Uber has reached a tentative settlement in two sprawling class-action federal lawsuits brought by drivers in California and Massachusetts for as much as $100 million, agreeing to make "significant changes" that the drivers' attorney says will result in improved work lives.
Boston-based labor attorney Shannon Liss-Riordan, who represents the drivers, called the settlement historic. The lawsuits hinged on whether drivers were misclassified as independent contractors, instead of employees.
In a blog post titled "Growing and growing up," Uber CEO Travis Kalanick announced the settlement and admitted the company hasn't "always done a good job working with drivers."
Under the terms, drivers will remain independent contractors -- a big win for Uber, if the settlement stands -- but can no longer be dismissed at will.

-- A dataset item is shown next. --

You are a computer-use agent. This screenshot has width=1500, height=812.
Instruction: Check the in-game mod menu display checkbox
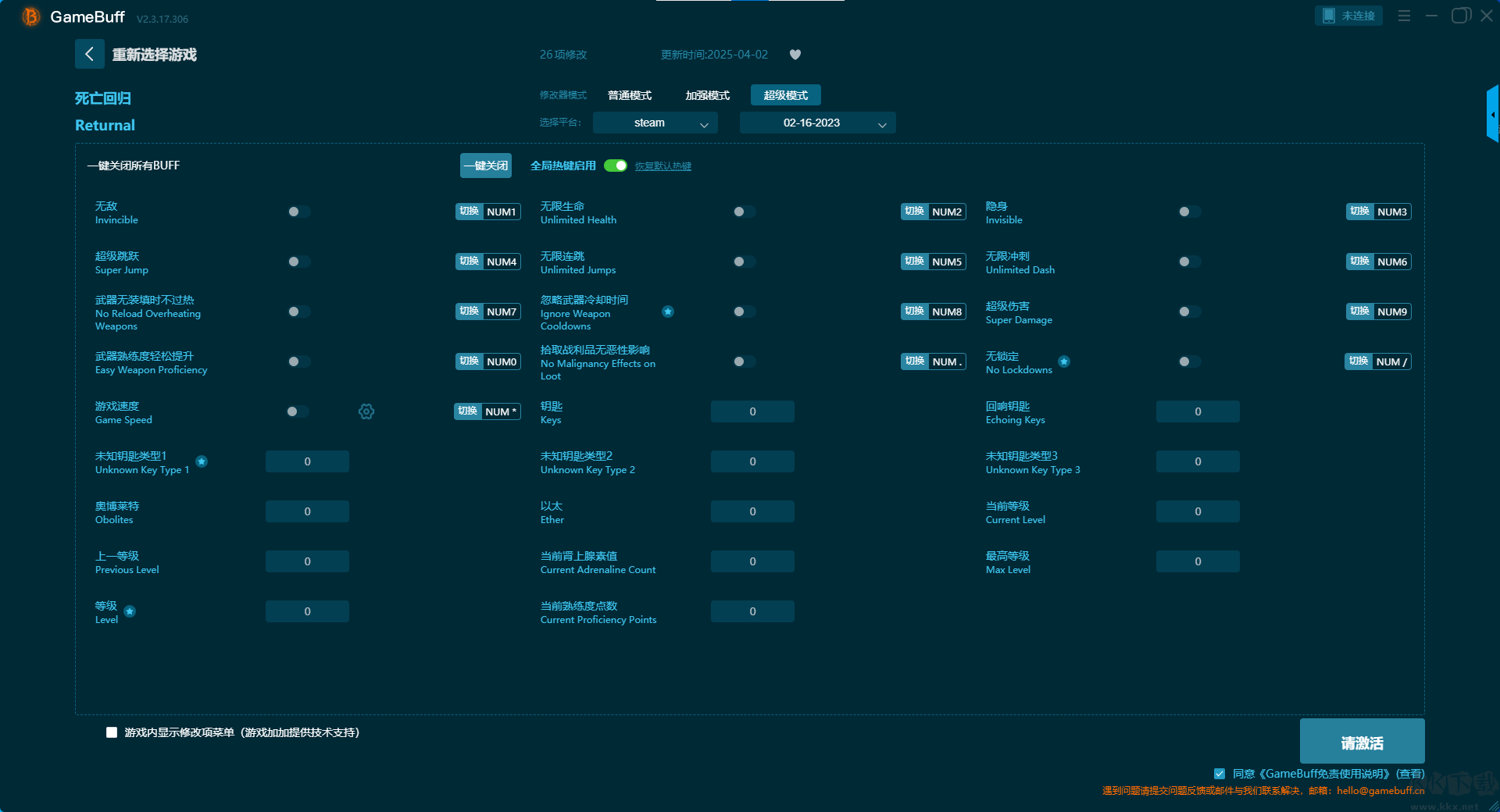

As the motion for settlement filed Thursday (and embedded below) explains:
"Uber will only be able to deactivate drivers from the Uber platform for sufficient cause, and drivers will be provided with at least two warnings prior to many types of deactivations, a written explanation of the reasons for any deactivation, and an appeals process overseen by fellow drivers for certain types of deactivations. Should a driver not be satisfied with the result of the appeals process, the driver may arbitrate her claim at Uber’s expense."
"We have heard many complaints from drivers about being deactivated without good cause and frustrations about pay issues that they have not been able to get addressed by Uber management," Liss-Riordan said in a written statement.